For any irrational number $x$, let $f(x)$ be the real number arising from the integer part of $x$, together with every other digit of the rest of the expansion of $x$.

This is surjective, since one may interleave the digits of any real $y$ with any nonrepeating pattern, and thereby find an irrational $x$ with $f(x)=y$. This is continuous, since if $x_n\to x$, then $f(x_n)\to f(x)$.

Let $C$ be a space-filling curve, i.e. a continuous function from $\mathbb R$ onto ${\mathbb R}^2$. Then the first component $C(t)_1$ is a continuous function from $\mathbb R$ onto $\mathbb R$ that hits each real number uncountably many times. Since there are only countably many rationals, the restriction to the irrationals is also surjective.

Here's another simple explicit function that maps the irrationals onto the real numbers. It is defined on the whole real line.

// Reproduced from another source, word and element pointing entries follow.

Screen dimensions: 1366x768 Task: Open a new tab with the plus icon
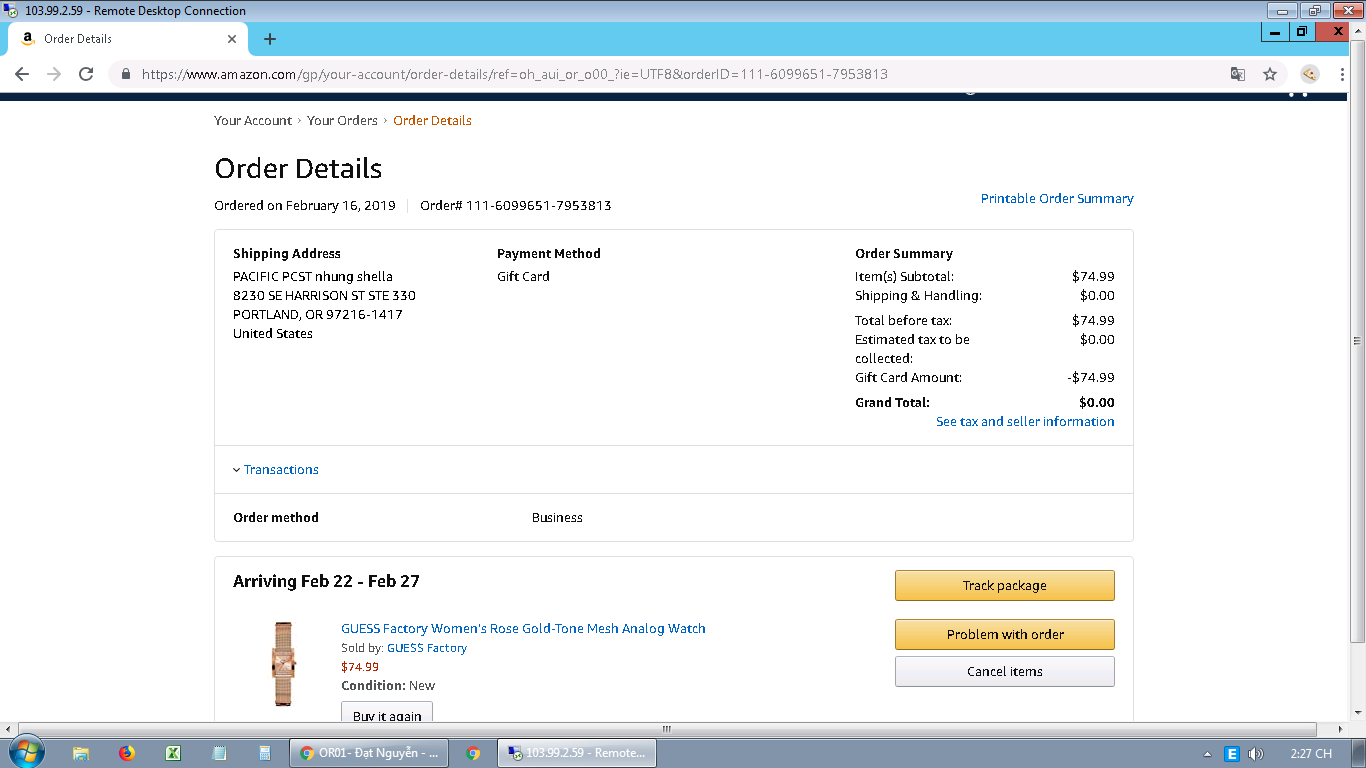[x=269, y=39]
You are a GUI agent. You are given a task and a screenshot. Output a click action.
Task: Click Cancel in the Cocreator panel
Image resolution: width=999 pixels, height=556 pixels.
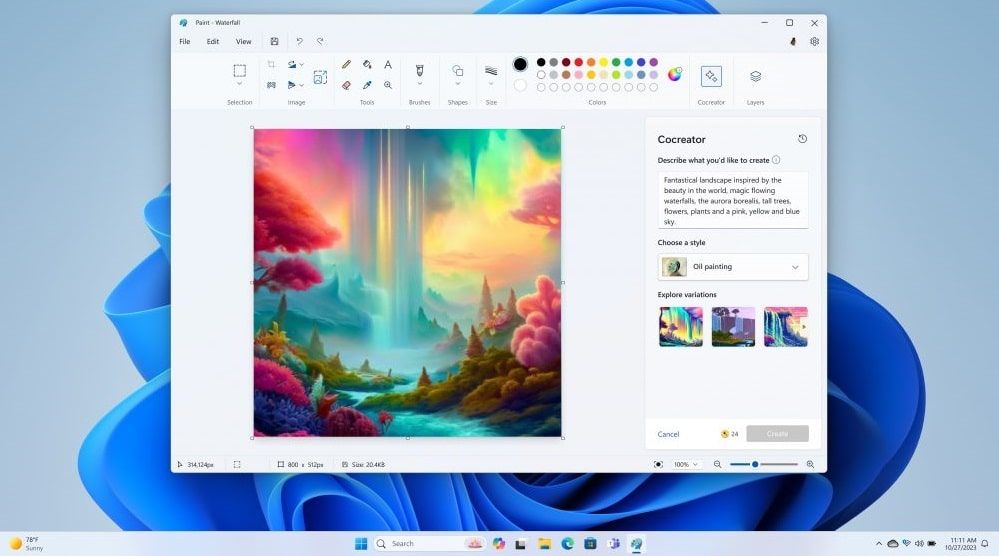[x=668, y=434]
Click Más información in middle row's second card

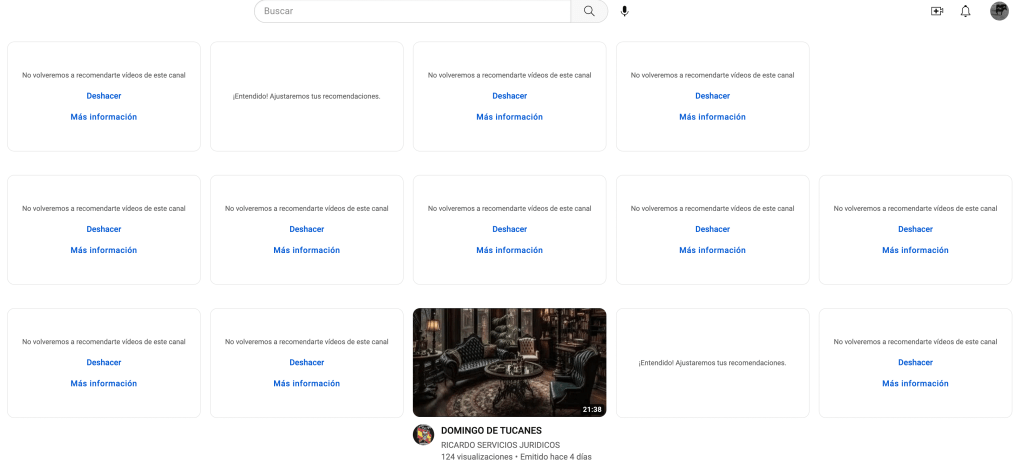[307, 250]
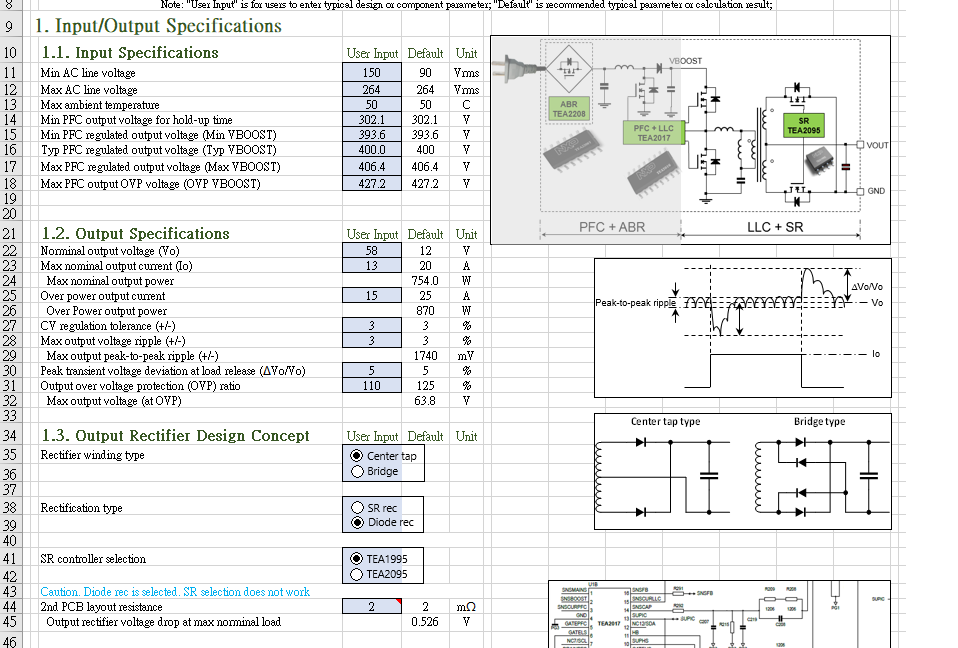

Consider the continuous piece-wise linear function $f:\mathbb{R}\rightarrow\mathbb{R}$, with slope $f'(x)=-1$ or $f'(x)=+1$ according whether $\lfloor x/\sqrt 2\rfloor=0\, \mathrm{ mod} 3 $, or not (like this). So $f(x)=x/3+O(1)$ as $|x|\to\infty$ and it is therefore surjective; precisely, any of its fiber has three points, and the arithmetic mean of some two of these is an odd multiple of $\sqrt{2}$. This means that the equation $f(x)=c$ has always an irrational solution, whatever is $c\in\mathbb{R}$.

rmk. Note that replacing $\sqrt 2$ with $\pi$ produces a map that maps the transcendental numbers onto $\mathbb{R}$.